Project Base 1: Setting up your website

The first step toward your projects in this class is setting up your own website. You’ll be purchasing your own domain for $30 from Reclaim Hosting. This website is yours for the next 12 months, so after this course you can transform it into anything you like and keep it up and paid for, or you can let it expire at the end of 12 months.

Why are we doing this?

  • It’s 2021! Almost every college graduate needs a professional Internet presence. Just a presence on social media isn’t going to get you the jobs you want, the connections you want, or the image you want.
  • On social media, the company that owns the media controls the content. It can remove your content at any time; it can flag it; it can collect data about you. But on your website, you can control what people see and know about you; you can get across your message; and you can give people a place to contact you that you control.
  • Creating a website using a content management system is a skill that is extremely marketable. Creating a nice-looking, content-rich website using a content management system is a skill that puts you at the head of the pack, no matter what profession or career you’re interested in.

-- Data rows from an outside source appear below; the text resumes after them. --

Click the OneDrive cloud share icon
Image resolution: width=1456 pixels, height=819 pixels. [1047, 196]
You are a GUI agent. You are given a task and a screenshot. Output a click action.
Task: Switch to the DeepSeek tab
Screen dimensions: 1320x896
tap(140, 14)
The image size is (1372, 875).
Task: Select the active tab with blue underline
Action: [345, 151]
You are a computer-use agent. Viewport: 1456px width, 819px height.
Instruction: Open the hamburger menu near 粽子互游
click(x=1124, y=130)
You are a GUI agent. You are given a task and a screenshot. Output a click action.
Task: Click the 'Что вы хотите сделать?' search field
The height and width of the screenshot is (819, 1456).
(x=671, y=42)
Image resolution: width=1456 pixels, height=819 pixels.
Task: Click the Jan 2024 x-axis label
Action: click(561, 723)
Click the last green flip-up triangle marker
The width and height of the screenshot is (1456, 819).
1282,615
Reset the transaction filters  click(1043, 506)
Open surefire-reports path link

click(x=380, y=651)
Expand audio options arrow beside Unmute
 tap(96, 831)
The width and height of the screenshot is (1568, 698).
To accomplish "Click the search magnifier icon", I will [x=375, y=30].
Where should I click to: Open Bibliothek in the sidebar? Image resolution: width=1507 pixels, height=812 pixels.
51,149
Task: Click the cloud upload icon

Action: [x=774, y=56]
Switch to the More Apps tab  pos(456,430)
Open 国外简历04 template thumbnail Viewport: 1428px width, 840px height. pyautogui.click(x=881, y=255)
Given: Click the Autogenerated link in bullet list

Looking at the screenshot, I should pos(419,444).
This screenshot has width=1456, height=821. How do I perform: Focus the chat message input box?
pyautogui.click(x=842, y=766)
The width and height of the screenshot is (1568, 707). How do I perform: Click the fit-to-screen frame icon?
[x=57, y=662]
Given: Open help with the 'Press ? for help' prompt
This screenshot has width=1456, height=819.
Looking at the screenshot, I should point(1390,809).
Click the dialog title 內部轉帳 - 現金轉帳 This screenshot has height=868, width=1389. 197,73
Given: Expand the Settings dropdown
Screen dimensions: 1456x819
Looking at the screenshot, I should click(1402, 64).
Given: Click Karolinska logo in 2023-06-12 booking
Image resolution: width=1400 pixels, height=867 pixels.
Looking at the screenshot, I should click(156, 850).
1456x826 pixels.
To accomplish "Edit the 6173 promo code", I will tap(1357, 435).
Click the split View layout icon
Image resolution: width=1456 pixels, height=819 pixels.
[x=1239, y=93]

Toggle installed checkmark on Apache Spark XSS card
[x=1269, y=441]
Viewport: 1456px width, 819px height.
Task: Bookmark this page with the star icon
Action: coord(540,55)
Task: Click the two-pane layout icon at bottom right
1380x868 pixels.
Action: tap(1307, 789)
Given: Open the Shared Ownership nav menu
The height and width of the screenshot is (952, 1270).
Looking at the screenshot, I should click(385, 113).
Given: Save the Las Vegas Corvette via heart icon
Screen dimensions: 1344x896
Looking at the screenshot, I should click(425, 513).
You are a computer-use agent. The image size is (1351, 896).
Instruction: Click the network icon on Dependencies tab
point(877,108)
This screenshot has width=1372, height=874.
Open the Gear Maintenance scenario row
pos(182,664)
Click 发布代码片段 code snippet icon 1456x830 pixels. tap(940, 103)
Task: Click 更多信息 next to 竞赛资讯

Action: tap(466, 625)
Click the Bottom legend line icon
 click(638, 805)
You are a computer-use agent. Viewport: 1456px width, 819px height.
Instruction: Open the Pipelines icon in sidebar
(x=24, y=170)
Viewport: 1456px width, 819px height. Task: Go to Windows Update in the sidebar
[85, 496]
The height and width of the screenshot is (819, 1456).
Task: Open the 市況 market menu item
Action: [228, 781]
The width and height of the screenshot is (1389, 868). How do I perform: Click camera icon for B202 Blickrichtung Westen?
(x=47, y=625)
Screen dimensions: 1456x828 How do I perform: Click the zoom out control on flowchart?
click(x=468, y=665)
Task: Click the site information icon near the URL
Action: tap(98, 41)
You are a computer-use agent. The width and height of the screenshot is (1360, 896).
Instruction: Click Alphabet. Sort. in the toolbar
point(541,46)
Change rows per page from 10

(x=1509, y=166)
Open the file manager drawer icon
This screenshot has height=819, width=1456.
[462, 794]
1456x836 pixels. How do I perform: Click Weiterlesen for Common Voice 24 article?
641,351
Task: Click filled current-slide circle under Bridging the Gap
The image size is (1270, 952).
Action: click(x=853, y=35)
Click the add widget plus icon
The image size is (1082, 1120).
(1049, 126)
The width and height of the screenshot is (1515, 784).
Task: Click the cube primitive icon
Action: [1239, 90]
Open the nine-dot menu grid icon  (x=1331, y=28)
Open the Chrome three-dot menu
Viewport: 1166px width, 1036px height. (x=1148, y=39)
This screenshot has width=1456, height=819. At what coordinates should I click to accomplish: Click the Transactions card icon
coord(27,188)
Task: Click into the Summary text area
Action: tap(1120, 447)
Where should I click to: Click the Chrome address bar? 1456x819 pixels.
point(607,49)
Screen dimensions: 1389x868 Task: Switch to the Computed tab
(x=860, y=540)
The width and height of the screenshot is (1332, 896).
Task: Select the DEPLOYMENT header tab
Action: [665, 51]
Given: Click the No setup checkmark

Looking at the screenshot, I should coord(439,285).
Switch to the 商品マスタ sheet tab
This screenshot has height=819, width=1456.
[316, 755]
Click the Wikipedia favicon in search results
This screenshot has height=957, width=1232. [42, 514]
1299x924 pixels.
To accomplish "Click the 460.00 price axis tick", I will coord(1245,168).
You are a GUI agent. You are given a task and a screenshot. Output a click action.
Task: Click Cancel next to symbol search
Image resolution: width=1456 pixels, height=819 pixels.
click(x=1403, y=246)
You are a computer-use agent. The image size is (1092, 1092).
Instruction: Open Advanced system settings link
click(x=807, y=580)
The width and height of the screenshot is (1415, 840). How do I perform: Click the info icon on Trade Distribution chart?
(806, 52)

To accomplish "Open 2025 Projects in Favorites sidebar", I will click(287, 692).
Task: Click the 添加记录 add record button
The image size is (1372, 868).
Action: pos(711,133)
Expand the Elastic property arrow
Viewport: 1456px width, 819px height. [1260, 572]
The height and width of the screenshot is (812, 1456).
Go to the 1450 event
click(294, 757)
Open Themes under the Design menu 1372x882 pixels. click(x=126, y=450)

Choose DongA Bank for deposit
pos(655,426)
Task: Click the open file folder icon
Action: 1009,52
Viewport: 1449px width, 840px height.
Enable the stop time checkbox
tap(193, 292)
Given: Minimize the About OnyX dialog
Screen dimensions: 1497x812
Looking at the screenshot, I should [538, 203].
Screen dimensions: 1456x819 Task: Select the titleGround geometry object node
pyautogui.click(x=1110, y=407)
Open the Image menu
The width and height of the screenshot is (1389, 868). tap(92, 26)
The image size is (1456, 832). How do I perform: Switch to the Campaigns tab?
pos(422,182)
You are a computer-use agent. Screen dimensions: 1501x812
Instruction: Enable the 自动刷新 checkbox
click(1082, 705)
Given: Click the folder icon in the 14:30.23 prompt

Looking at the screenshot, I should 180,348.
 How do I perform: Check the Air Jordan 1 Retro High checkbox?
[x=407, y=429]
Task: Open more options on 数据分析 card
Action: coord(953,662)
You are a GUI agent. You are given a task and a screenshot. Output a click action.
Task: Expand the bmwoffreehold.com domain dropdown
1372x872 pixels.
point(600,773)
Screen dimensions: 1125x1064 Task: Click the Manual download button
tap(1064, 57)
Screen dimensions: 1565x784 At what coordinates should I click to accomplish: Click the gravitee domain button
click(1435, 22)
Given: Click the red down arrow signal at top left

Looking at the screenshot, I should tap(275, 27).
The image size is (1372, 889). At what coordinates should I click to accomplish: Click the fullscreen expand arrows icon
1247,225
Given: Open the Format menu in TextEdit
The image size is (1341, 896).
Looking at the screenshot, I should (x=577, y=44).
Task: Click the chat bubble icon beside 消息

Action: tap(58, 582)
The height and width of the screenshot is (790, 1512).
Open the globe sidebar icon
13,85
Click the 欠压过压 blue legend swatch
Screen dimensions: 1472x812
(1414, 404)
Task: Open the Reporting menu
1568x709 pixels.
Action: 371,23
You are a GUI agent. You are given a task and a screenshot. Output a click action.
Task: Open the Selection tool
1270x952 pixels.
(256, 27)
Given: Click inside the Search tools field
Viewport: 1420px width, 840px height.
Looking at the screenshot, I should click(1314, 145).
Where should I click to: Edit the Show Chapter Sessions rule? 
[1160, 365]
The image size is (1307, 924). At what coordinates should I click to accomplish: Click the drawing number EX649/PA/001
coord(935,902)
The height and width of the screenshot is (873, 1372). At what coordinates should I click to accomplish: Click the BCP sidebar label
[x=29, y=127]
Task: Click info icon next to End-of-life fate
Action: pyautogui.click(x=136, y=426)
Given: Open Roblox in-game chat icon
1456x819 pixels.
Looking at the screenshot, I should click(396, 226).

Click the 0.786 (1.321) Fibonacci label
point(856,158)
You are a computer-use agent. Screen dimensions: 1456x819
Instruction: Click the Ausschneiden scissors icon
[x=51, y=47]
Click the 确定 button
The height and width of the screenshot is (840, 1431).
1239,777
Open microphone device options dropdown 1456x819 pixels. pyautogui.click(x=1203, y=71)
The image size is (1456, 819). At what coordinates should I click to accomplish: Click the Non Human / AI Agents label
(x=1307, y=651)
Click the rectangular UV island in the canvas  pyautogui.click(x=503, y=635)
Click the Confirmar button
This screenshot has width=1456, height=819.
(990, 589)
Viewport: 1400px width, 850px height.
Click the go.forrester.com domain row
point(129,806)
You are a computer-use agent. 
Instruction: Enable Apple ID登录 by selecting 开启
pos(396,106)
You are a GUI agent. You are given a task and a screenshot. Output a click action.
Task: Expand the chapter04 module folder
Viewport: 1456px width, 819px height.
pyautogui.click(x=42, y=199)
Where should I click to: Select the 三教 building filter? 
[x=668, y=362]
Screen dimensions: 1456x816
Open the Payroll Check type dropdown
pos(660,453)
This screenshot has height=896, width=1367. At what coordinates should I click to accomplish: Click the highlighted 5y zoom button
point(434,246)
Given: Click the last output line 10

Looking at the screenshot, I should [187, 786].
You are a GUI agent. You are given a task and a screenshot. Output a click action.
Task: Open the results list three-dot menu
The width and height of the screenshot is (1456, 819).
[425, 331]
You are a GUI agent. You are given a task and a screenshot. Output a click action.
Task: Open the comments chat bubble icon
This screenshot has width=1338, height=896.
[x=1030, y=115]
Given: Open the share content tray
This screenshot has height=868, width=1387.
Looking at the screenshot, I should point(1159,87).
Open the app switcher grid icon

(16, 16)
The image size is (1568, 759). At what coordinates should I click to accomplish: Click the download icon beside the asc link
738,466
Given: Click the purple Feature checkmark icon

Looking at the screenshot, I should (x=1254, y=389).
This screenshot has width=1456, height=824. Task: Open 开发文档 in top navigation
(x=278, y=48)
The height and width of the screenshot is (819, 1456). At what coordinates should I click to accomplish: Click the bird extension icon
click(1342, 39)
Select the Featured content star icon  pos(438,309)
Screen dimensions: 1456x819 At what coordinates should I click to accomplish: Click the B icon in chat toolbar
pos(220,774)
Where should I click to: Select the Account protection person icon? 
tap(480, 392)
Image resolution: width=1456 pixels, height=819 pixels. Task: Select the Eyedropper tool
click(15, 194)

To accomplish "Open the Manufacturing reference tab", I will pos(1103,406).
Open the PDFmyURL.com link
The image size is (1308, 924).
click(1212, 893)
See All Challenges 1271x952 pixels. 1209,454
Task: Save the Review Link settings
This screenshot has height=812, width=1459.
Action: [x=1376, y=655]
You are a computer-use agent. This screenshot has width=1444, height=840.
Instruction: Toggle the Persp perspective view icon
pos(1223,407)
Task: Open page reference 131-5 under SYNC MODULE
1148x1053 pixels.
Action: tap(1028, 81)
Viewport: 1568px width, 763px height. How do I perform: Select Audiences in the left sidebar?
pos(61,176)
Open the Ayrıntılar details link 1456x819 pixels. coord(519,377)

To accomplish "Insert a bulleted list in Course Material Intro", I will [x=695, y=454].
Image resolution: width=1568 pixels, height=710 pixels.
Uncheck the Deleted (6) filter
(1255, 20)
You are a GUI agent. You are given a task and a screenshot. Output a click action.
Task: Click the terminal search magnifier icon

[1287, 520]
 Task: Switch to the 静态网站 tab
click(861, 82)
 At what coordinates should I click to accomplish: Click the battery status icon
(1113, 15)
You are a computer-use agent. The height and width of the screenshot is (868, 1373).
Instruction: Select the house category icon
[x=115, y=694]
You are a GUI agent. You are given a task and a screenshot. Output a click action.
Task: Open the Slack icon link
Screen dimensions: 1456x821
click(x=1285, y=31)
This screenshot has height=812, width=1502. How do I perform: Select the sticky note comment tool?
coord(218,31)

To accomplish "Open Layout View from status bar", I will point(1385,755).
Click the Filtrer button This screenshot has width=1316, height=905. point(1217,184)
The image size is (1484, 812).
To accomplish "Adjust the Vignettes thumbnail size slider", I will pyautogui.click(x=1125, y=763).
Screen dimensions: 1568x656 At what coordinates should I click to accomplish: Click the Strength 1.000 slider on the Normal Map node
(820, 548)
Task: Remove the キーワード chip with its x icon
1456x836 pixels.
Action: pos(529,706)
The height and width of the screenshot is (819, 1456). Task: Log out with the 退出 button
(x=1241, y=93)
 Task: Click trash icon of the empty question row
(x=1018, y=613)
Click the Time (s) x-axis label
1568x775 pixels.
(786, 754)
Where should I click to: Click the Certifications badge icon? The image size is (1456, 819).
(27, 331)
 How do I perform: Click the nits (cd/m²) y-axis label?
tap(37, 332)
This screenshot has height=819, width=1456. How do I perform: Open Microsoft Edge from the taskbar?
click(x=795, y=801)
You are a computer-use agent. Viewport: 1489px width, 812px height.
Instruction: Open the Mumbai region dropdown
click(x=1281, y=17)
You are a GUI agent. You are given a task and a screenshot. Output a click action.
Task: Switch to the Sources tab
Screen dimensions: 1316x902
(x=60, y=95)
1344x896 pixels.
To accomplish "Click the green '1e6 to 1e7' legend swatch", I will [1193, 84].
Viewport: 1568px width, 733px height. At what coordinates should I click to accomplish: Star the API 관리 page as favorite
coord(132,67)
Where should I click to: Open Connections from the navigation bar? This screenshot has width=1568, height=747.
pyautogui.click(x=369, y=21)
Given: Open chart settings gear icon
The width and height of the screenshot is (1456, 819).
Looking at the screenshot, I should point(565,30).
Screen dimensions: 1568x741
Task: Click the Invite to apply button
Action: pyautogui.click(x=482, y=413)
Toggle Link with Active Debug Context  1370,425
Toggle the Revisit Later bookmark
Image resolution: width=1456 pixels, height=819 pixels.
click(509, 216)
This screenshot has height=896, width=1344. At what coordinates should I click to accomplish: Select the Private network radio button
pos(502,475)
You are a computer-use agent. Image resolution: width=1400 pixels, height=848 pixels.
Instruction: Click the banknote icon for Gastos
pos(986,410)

How to set up your own website

You can watch this video for instructions, but I’ve also written out the instructions below.

Step 1: Buy your domain.
  • Go to Reclaim Hosting.
  • Click on “Sign up.”
  • Sign up for the personal ($45) option. Fill out all the details of the forms Reclaim provides.
  • Once you have received a confirmation/welcome email from Reclaim, be sure you click the link in the email to activate your domain.
Step 2: Set up WordPress.
  • On Reclaim Hosting, go to Client Area Login. Use the login info provided in your welcome email to sign in.
  • Go to cPanel, and then click on WordPress in the “Applications” section.
  • Click “Install application” to open up a settings panel.
  • Leave everything exactly as is, except scroll down to “Settings.”
  • Under “Settings,” change the administrator username and password to something you’ll remember.
  • Change the blog name and tagline to something more personalized than the WordPress generic language.
  • Then click “Install” at the bottom.
Step 3: Access your WordPress site.
  • In the Installatron, you should now see a tab that says “My Applications,” and under “My Applications” you should see your newly installed WordPress instance.
  • The key link you need there is the one that ends in “wp-admin.” Click on that to get to the back end of your WordPress site. You should bookmark that link so that you don’t have to go through the Reclaim cPanel every time you need to get to your website (which will be often).

Additional tasks

Now that you’ve got your WordPress site up and running, here are a few more things you should check. First of all, go click around in the interface to find out where things are and what they do.

  • If you’ve never used WordPress before, you may want to watch this video explaining all the different parts of the interface.
  • If you want to customize how your site looks, rather than just using the design that comes with it by default, check out themes.

You also need to get rid of the boilerplate in your site. Boilerplate is things like “hello world” blog posts, fake addresses for a fake business, or even a generic WordPress comment.

To make sure you’ve gotten all the boilerplate, you should visit your live, public website address (that domain that you purchased earlier) and click around to everything. Make a note of where you see that filler, and then go back into the admin side to remove it. If you need help figuring out where in the interface it is, ask!

Demonstrate your mastery

In order to demonstrate your mastery of this base project, you’ll need to write a blog post! Bear in mind that what you’re writing on this blog is going to be visible for the public.

Here’s what you need to do:

  • Read this article by Daniel Immerwahr in the Washington Post. If you need help accessing it because of a paywall, let me know.
  • Respond to the article by writing a 4-paragraph blog post. In your response, tell me your initial reactions, what you think Immerwahr is right about, what he’s wrong about, and how this article might relate to our course about antebellum military history.
  • Publish your post!
  • Post a link to the public post in the Google Form for project submission, which you can find here.
    • It should look like this: http://abbymullen.org/top-ten-podcasts-of-the-year/, not this: http://abbymullen.org/ (just the general website), and not this: http://abbymullen.org/wp-admin/post.php?post=1209&action=edit, which is the editing link.)

How this project will be evaluated

Remember, there are no “points” in this class; only completed work. So if your project falls short on any of these markers, we’ll ask you to revise it and resubmit it.

These are the criteria we will assess your work on.

  • Does your website exist at your own domain?
  • Did you install WordPress properly?
  • Did you remove all boilerplate/filler from your site?
  • Did you write a blog post that can be accessed from your front page? (You may use a static front page, like our course website does; if you do, make sure there’s a link to your blog page in a menu somewhere!)
  • Did you respond to Immerwahr article?

If you pass all these checkpoints, you’re done, and we’ll let you know that you can move on to the next base project.